En d’autres termes : L’impureté est permise du point de vue du service des Juifs envers leur Créateur, mais, de par l’amour dont ils sont l’objet, il leur faut l’éviter, même lorsque celle-ci est permise.

Nous pouvons appliquer le même raisonnement à notre cas. Si la ronde des Cohanim n’était qu’une coutume ou une part du service du Temple, la loi qui permet d’enfreindre les décrets de nos Sages concernant le Chabbat aurait été (selon les propres termes de Maïmonide) appliquée a priori.

Mais il s’agit là d’une inspection liée au respect du Temple, dans laquelle son honneur doit ressortir (car « ce n’est le Temple que l’on craint, mais Celui qui a demandé de le craindre » et il en va de même pour son honneur). Il n’est de ce fait pas convenable de réaliser cette inspection en ayant recours à une transgression les paroles de nos Sages.

6. Nous pouvons maintenant comprendre pourquoi la loi établissant un mode différent de vérification du Temple par les Cohanim le Chabbat trouve sa place dans les lois relatives au Temple et constitue une entité en elle-même : grâce à elle, l’honneur dû au Temple est mis encore plus en exergue.

En effet, non seulement l’inspection du Temple venait montrer le respect qu’on devait lui porter, mais elle devait être menée de la façon la plus noble. C’est pourquoi l’on n’utilisait pas de torches le Chabbat (même si celles-ci étaient permises) et l’on se contentait de lumières allumées la veille.

C’est pour la même raison que ce détail trouve sa place à la fin des lois relatives au Temple (qui traite, comme nous l’avons dit, du respect qui lui est dû). Ce point met en évidence l’honneur que l’on doit rendre au Temple au niveau le plus haut, marqué par un comportement d’une attention extrême.

7. Nous pouvons ajouter à cela : à propos des activités dans le Temple pendant Chabbat, nous trouvons deux points antinomiques. Les sacrifices journaliers et hebdomadaires (ainsi que tous les sacrifices communautaires dont le temps était fixé) ne se contentaient pas de passer outre à Chabbat et d’être permis : leur accomplissement était un véritable commandement divin. Par contre, il était interdit de procéder à l’édification du Temple pendant Chabbat. Cette dernière loi est déduite, dans le Mékhilta, du fait que Moïse ait fait précéder l’ordre de construire le Temple de l’interdiction de travailler Chabbat.

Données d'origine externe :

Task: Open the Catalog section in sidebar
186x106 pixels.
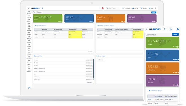Action: pyautogui.click(x=29, y=16)
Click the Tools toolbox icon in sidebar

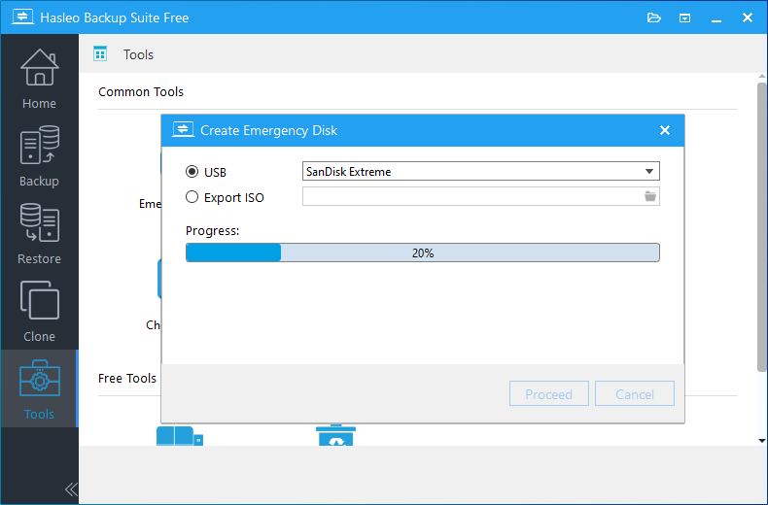pyautogui.click(x=39, y=381)
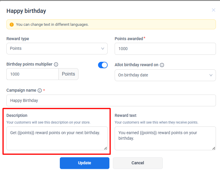The height and width of the screenshot is (176, 220).
Task: Click the Campaign name text field
Action: pyautogui.click(x=111, y=100)
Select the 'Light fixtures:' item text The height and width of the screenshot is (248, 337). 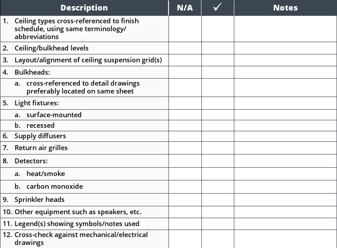36,103
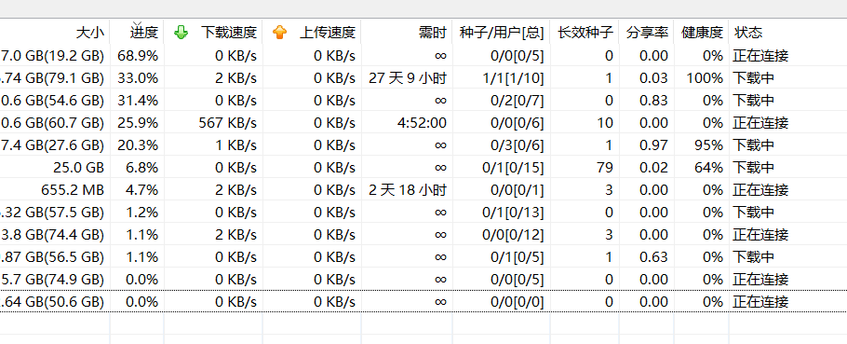
Task: Click the 需时 column header
Action: (x=407, y=33)
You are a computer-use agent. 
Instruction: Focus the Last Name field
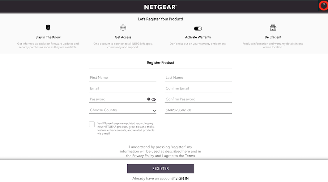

On peut ainsi expliquer cette apparente contradiction : lorsque le Temple est déjà en place et qu’il ne s’agit que d’un détail de son fonctionnement, une action profane ne compte pas, car en un lieu saint, le profane n’existe pas, toute action s’inscrit dans la sainteté. De ce fait, la notion de profanation du Chabbat n’a pas lieu d’être.

Mais lorsqu’il s’agit d’ériger le Temple et d’y introduire sa sainteté, il n’y a pas de raison que cela se fasse par une transgression du Chabbat.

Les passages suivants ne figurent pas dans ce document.